• Record list
━━━

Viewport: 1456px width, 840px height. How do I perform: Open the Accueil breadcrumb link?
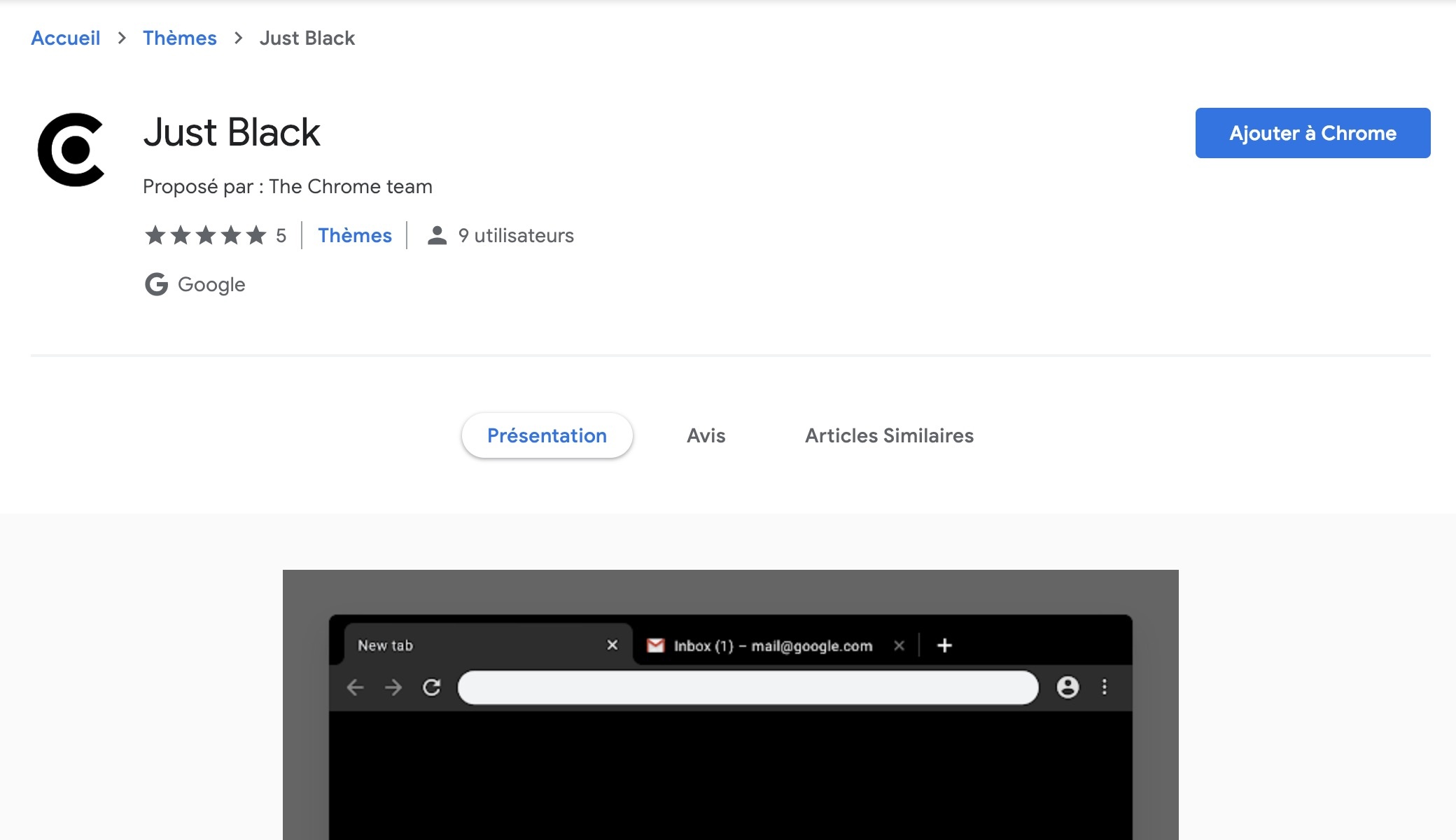tap(66, 38)

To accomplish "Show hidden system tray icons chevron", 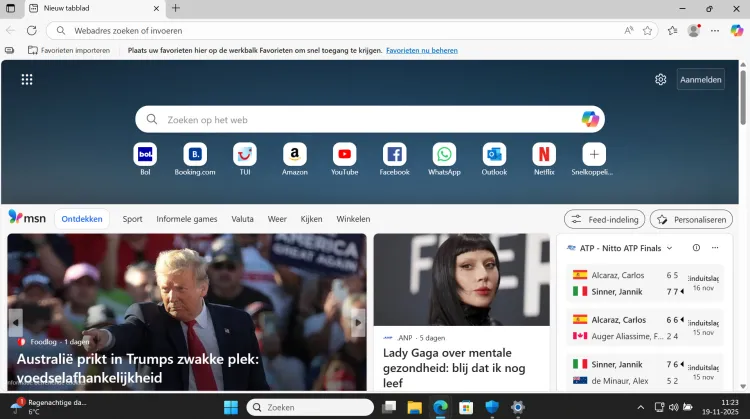I will pos(641,407).
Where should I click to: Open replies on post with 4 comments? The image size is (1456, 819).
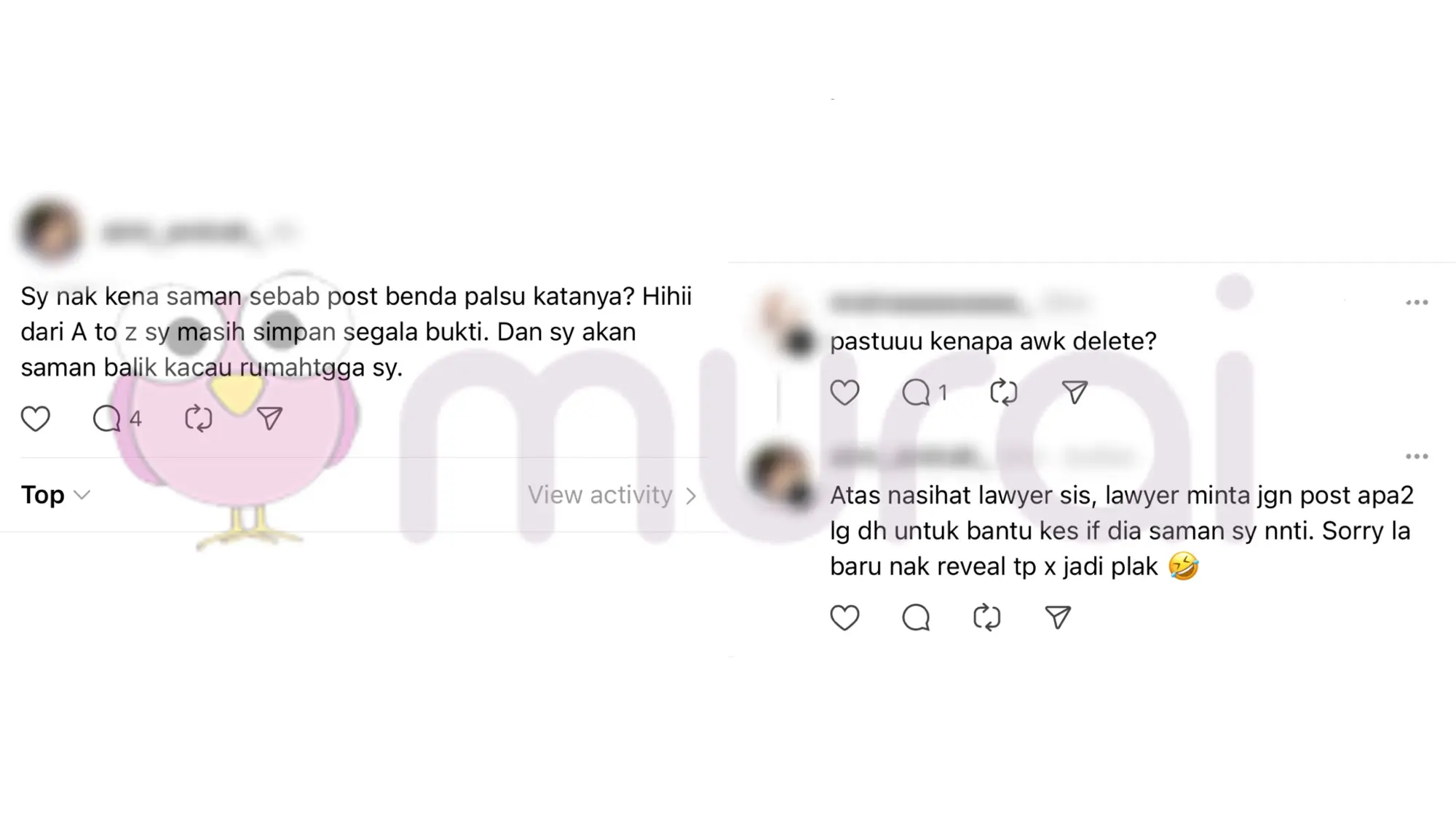pyautogui.click(x=116, y=419)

━━━

• Your task
Locate every line in the items above that contains the word "Open" and copy each such line in full.

• Reply
Viewport: 1456px width, 840px height. How do I perform: Open the Accueil breadcrumb link?
Where should I click to: Open replies on post with 4 comments? The image size is (1456, 819).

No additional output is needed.